On 9/11/01 Katherine and I had been going out for a little more than a month. She had to fly to California or somewhere and I wasn't feeling well, so I stayed home (her home), sitting the dog. I did not go to work that day, which may have saved my life... but honestly probably didn't (New Yorkers all like to recount their near-misses, though). We have pictures of people from the office where I worked in 2001, covered in gray soot like some kind of ashen abominable snowmen, and a woman I work with today cracked an ankle with her harrowing leap onto a departing Staten Island Ferry. Downtown was the apocalypse. Things like this don't happen in America, let alone the capital city of the world. People didn't know what to do, and the tsunami-like waves of human flesh were as terrifying as the falling Towers and copious soot. My best friend growing up told me about the surreal race -- a race against the thousands of other human bodies -- north, north to some arbitrarily "safe" place somewhere in the West Village. It was a Tom Clancy novel, not New York.

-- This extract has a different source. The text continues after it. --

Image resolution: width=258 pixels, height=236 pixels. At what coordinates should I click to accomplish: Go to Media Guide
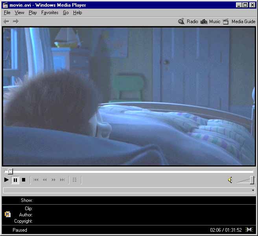pos(239,22)
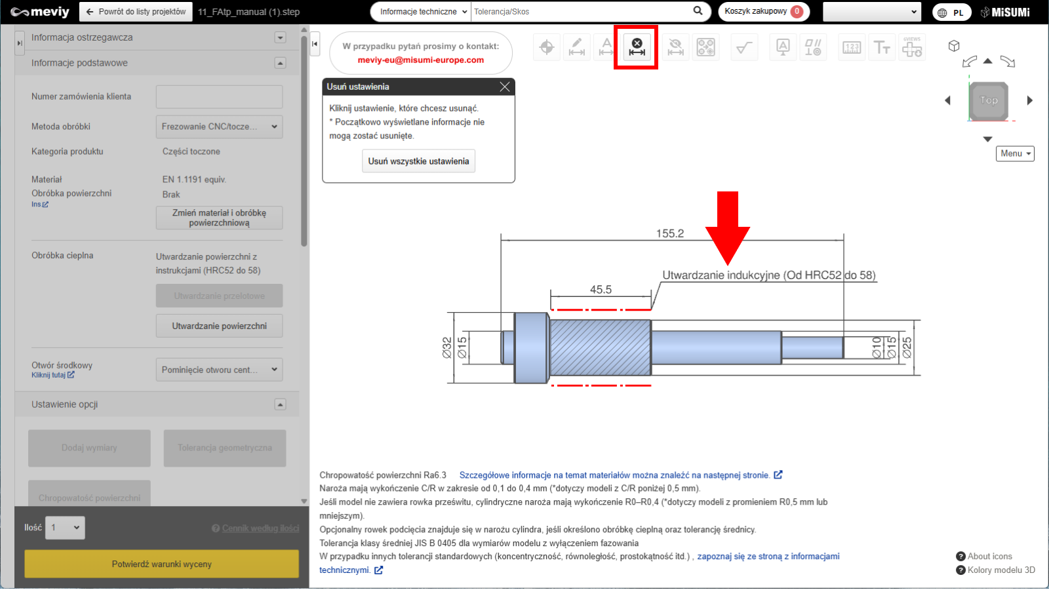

Sequestered in Katherine's Upper West Side apartment, I didn't know what to do or how to feel so I mostly just watched television and held Frank. Likely I logged in to Neutral Ground or some other Magic sites on her dial-up connection and Mac. Katherine was stranded in Queens, which was not the worst place in the world to be stranded, besides the hotels and similar businesses going out of their way to exploit the chaos, besides being so near and yet isolated from her home, from Frank, from me. People come together in times like 9/11 so she paid the overnight hotel bill for herself and some kind of penniless and lovely mail order catalog-looking Australian couple (he looked like Ben Affleck and she looked like any of the innumerable blond goddesses you see peering into any magazine or turning on any television channel). The Australians suspected that they had the last ever footage from on top of the Towers. They loved each other fiercely on 9/11 and decided they were going to join in Katherine's decision after she announced that she was going to give into her crazy boyfriend's matrimonial advances. The Australians broke up shortly after returning home.

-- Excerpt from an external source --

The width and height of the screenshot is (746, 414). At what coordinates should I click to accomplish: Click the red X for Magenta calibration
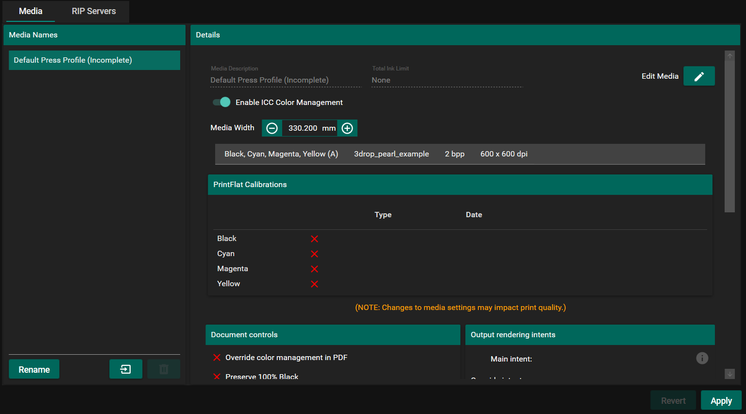(x=314, y=269)

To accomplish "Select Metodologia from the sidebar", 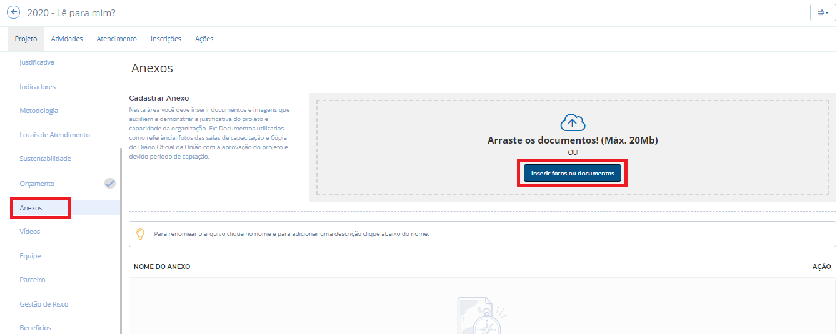I will 39,111.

After a day of confusion and watching bad television and not feeling well and probably eating a lot of take-out Chinese, I heard Katherine ring the bell. I don't remember why, but she didn't have her keys. Frank went crazy but I assured him that it was just mommy. I carried him to the door, and Katherine was standing there, sobbing with her hand up and about to rap on the wood. "Two things," she said as I found her on the welcome mat. "First of all, I think they're all dead. All of my clients in the Towers, I think they're all dead... and YES."
It turned out that all of her clients actually got out, but YES, we figured life was too short and got married a few months later. I had been bugging her since maybe our second weekend together, but Katherine continually assured me I was tragically inexperienced or perhaps just insane (secretly she had decided we were going to get married after our first date). Last night she turned it around on me.
"What about me? What if I had been the one to die? Would you have immediately gotten over it? You wanted to marry me!"
"Probably you would have become one of my stories. I think I'd tell everyone that we were probably going to get married, the first girl I ever loved, and hence the one that got away... but that we'd never know."
She and I had only been seeing each other for a month at the time. Cough. Cough. Wah! From the other end of the hallway, our allegedly sleeping daughter demanded additional bedtime milk.